Whole-exome sequencing was performed on the patient to identify candidate variants associated with the clinical phenotype. Putative pathogenic variants were validated by Sanger sequencing. In silico prediction tools were used to assess the functional impact of the identified variant. A literature review was conducted to summarize the clinical features of the 7 previously reported cases of DEE73.

Results

A novel likely pathogenic frameshift variant, c.929del/p.(Pro310fs*3), in RNF13 was identified in the patient. The clinical presentation was consistent with the diagnostic features of DEE73, yet also exhibited phenotypic heterogeneity, including severe scoliosis and pectus carinatum.

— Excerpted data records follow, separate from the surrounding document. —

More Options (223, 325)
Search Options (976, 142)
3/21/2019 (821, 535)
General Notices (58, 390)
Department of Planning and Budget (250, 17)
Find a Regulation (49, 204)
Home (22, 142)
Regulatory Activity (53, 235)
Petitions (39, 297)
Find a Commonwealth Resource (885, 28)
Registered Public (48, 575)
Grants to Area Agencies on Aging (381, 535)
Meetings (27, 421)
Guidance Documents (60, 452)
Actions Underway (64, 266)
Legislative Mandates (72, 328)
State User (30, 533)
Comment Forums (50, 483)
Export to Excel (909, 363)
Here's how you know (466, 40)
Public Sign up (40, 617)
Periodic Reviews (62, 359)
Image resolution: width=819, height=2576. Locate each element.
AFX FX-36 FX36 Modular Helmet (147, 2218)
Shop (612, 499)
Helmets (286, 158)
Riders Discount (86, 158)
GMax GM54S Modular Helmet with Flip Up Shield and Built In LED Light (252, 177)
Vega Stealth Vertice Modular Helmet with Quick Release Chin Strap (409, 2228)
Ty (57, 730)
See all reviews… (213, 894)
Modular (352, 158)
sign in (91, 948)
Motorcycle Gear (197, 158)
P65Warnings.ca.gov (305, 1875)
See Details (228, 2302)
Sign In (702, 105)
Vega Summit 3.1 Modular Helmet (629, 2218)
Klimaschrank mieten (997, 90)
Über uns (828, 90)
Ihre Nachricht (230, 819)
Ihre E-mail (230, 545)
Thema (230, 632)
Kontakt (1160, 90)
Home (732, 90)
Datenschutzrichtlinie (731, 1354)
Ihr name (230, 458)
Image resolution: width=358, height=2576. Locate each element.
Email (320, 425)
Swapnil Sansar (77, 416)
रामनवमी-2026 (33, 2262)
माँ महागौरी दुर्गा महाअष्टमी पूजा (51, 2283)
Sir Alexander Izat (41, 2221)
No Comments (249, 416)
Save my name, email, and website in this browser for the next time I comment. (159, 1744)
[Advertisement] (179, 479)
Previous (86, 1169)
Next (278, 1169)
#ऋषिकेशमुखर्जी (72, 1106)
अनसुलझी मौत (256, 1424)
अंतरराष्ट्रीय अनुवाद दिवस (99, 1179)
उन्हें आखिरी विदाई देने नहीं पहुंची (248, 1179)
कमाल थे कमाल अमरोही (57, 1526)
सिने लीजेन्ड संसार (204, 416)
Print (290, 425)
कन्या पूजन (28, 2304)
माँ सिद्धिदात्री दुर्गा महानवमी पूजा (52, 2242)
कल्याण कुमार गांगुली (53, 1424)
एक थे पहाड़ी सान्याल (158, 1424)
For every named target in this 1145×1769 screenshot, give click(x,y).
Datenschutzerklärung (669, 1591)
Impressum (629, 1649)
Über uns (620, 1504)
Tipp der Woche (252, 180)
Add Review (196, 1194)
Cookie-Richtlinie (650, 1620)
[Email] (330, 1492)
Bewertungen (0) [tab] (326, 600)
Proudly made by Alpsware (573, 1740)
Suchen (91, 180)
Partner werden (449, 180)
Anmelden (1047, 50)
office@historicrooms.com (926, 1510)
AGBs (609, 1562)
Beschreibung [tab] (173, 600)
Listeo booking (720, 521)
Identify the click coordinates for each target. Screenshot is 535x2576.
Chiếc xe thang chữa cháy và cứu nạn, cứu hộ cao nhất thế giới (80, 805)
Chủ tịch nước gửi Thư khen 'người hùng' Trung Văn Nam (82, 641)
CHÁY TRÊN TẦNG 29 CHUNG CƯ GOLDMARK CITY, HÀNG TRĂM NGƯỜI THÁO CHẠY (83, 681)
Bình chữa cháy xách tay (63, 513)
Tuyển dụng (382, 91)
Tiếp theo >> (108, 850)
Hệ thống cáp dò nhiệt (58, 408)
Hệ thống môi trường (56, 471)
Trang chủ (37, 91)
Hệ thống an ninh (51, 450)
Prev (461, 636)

A literature review confirmed that the core clinical features of DEE73 include microcephaly, seizures, developmental delay, joint contractures, abnormal muscle tone and electroencephalogram abnormalities.

Conclusions

This study expands the known genetic spectrum of DEE73 and enhances the understanding of phenotypic characteristics associated with RNF13 variants. The findings have important implications for improving variant-based screening, genetic diagnosis, and insights into the molecular mechanisms of RNF13-related disorders.